Reflection, Need and Optimism:

Everyone knew by the mid pandemic that work-life is never going to be the same again. But the consequence of a change is slight enthusiasm, as one has to hit reset on life, unlearn and get ready for the future. But in this whole act where reset on life and unlearning happens, the ability to learn peaks. If organisations have been able to get the timing right, the completion rate and enthusiasm to learn from employees surges. The employees start to realise that there was a light at the end of the tunnel and gear themselves towards the change. The cognitive expanse is increased significantly when the outcome of the learning receives focus. And learners experience a sense of fulfilment and hope when this happens. Most corporations have been able to get this timing right and have been able to inspire their employees to build their future Skills.
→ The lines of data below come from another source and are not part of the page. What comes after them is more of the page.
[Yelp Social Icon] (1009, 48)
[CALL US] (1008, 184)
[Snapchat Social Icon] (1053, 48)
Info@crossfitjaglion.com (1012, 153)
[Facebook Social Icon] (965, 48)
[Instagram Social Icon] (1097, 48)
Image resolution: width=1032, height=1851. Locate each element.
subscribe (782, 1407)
Confusion, Coping and Creations:

As work from home started receiving acceptance, most organisations with fat rent agreements asked employees to return to see whether the pre-pandemic culture could be imbibed again.

Unfortunately, this time for the return transition was beyond the no-habit change threshold. The pandemic was long enough to cultivate the habit of working/learning from home but also provided the missing factor of working closely with colleagues at the office. These blurred lines gave birth to hybrid work culture in an attempt to join the best of both worlds.
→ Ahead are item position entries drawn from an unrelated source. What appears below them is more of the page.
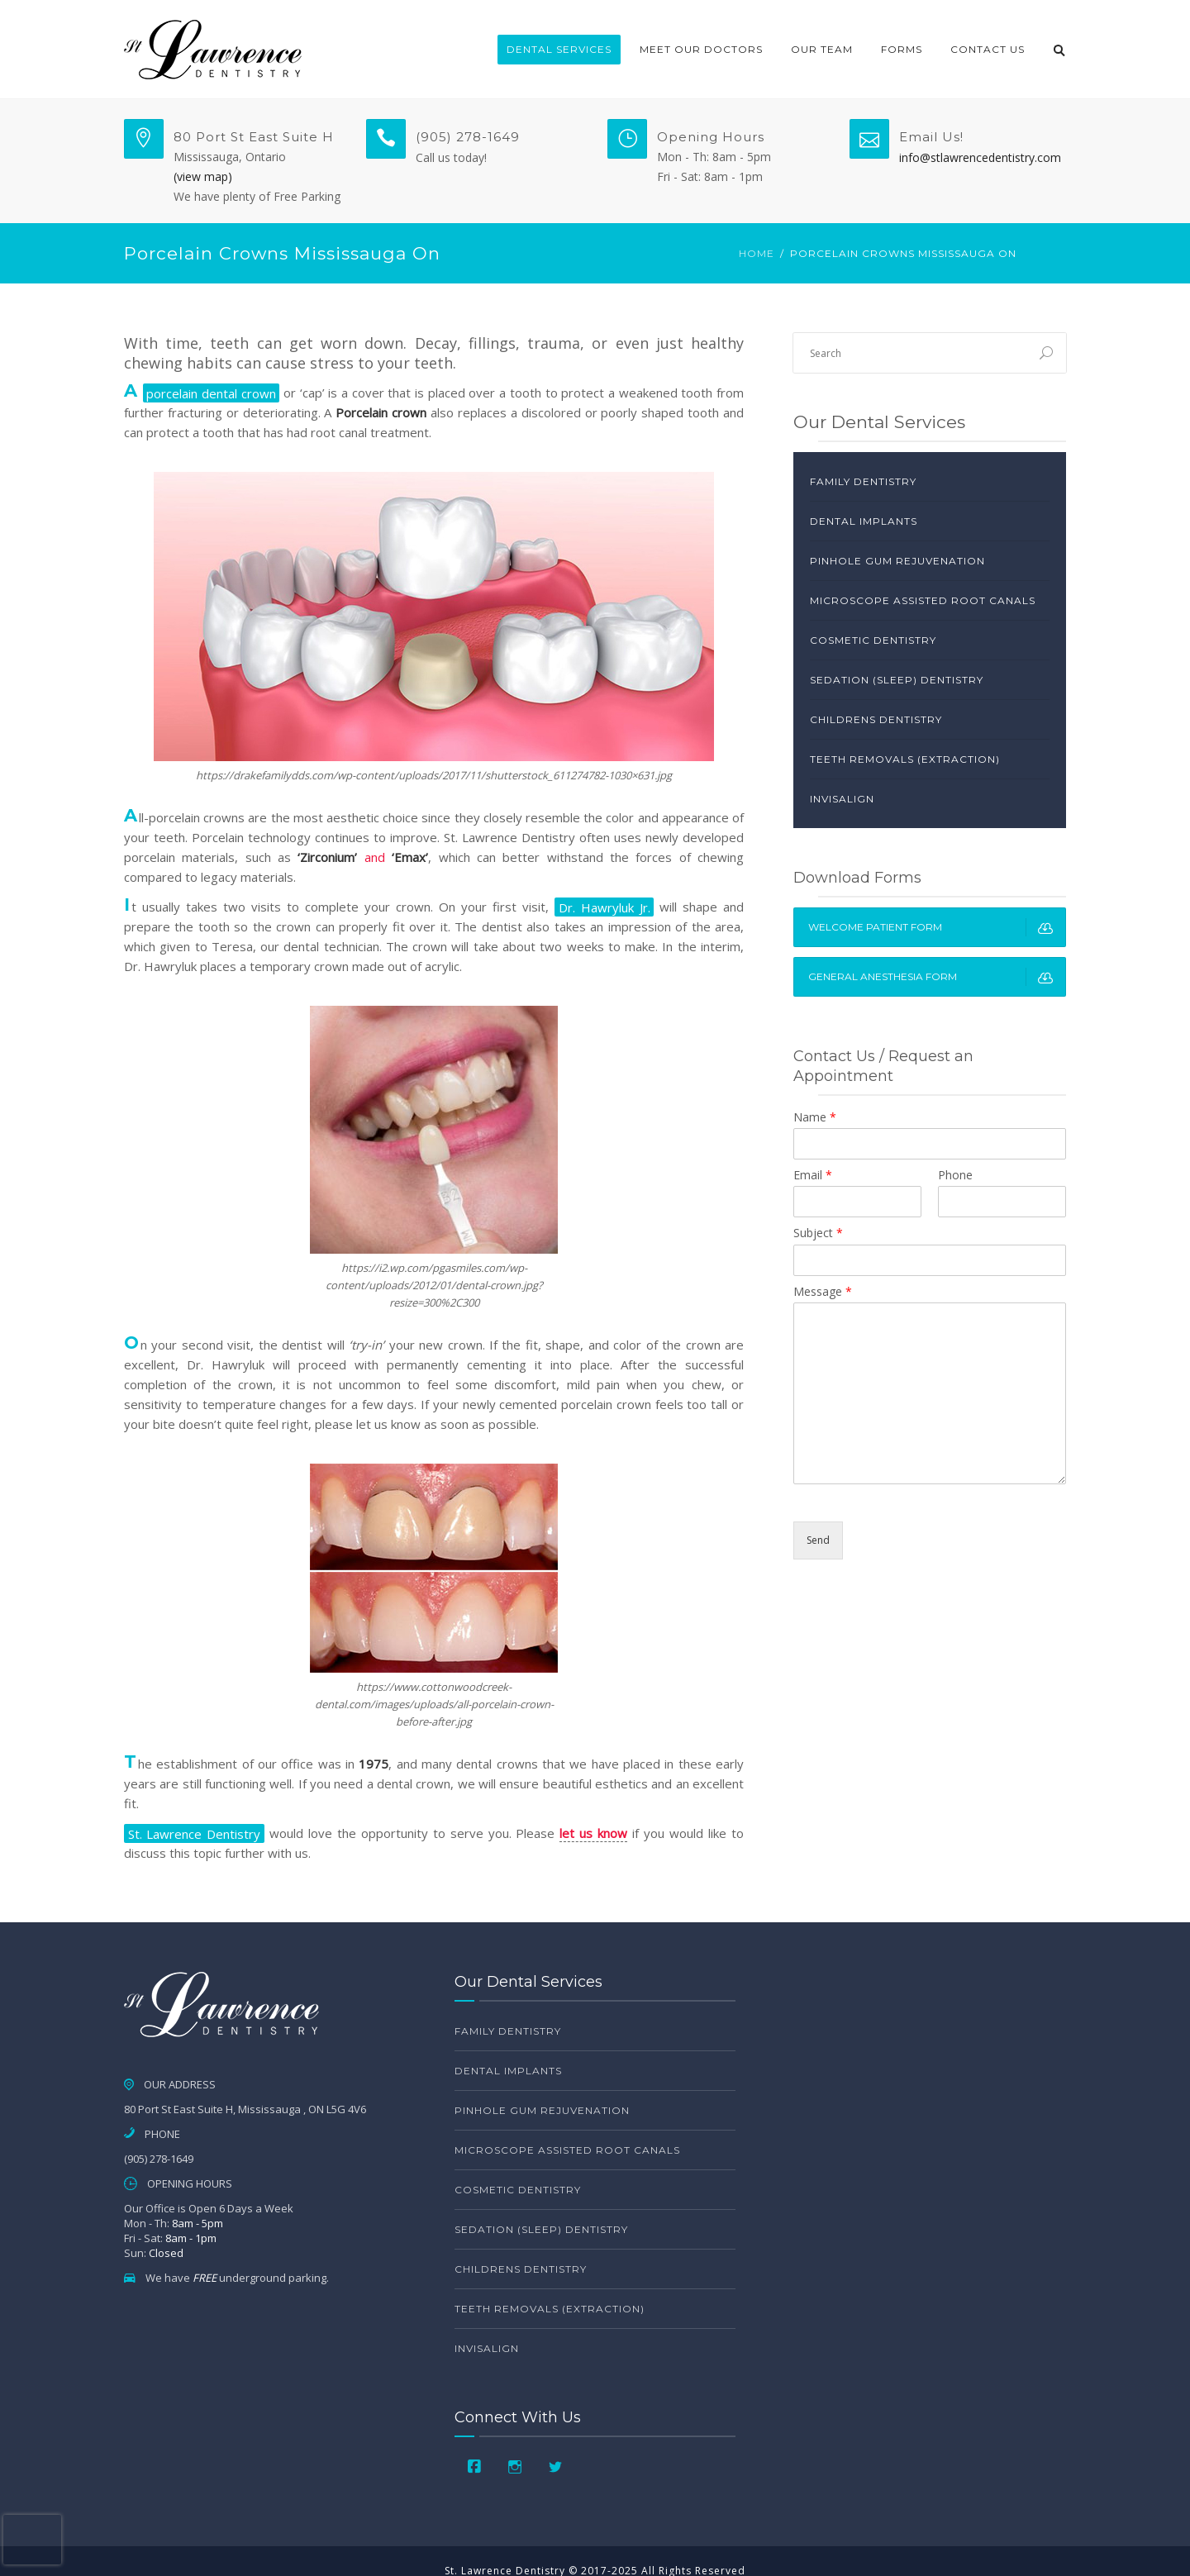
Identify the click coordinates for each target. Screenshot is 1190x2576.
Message (822, 1291)
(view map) (203, 176)
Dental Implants (863, 521)
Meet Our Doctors (701, 49)
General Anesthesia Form (936, 977)
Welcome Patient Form (936, 927)
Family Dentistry (863, 481)
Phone (955, 1175)
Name (814, 1117)
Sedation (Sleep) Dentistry (896, 680)
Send (818, 1540)
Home (756, 253)
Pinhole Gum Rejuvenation (897, 561)
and (363, 857)
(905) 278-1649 (468, 137)
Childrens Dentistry (876, 719)
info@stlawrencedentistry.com (980, 157)
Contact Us (987, 49)
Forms (901, 49)
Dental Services (559, 49)
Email (812, 1175)
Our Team (822, 49)
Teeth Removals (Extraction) (905, 759)
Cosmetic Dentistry (873, 640)
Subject (818, 1233)
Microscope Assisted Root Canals (922, 600)
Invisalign (842, 799)
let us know (593, 1833)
From the lens of organisational psychology, learning in the hybrid world should have three key traits:


Where the Future of Work is Hybrid, Learning is Social

The ability to learn in an environment where there are no trainers but colleagues, there is no exam but handholding, a learner, learns the best. Vygotsky, one of the greatest educational psychologists, called this the Zone of Proximal Development. This zone is the place where learners can learn better when they are in proximity of more knowledgeable others. Now when we pass the responsibility to the employee to learn and upskill themselves, they are naturally inclined towards asking colleagues and indulging in Social Learning.
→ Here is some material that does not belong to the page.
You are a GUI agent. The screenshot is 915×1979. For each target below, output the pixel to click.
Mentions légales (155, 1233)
As an organisation, investments towards exclusive social learning platforms can help the employees immerse themselves in learning from each other. In a Hybrid world, connected community learning holds the key. The swiftness and the ease of an employee to reach out to a colleague holds the key to success.


Catching Flying Knowledge, a.k.a Tacit Knowledge

Most learning programmes at the workplace focus on training the employees with job skills. But for most organisations, when they turn remote, one of the biggest challenges is when the Tacit Knowledge starts leaking through the cracks. The cracks widen up when the workplace becomes remote. The cracks recede when the workplace goes hybrid. This is the opportunity for corporations to invest in knowledge documentation and sharing practices which can help the flying knowledge of the organisation stay and get shared on demand. One of the best parts of when employees have been given access to the Tacit Knowledge is that they learn faster, and they don't feel like they are being taught, but rather feel empowered.


A Mentoring Network helps develop a learning mindset

With the workplaces now being hybrid, the bridges which need to be built between the knowledge of the employees don't require physical support but just a simple internet connection. Mentoring, which often some companies have looked at as a checkbox activity, has received a severe setback due to the workplace being remote. But now, as work transitions to hybrid, the opportunity presents itself in a more structured manner. It is imperative for the company to invest in tools and frameworks which can autonomously conduct the mentoring format of the employees. Employees (mentors and mentees) can take ownership and knowledge transfer, and learning happens at both touchpoints, remote and physical.

Employees' learning journeys should be designed in a way where the geography of the learning only contributes positively, and learning teams should invest in technologies that can help them deliver the proper knowledge from the right people at the right time.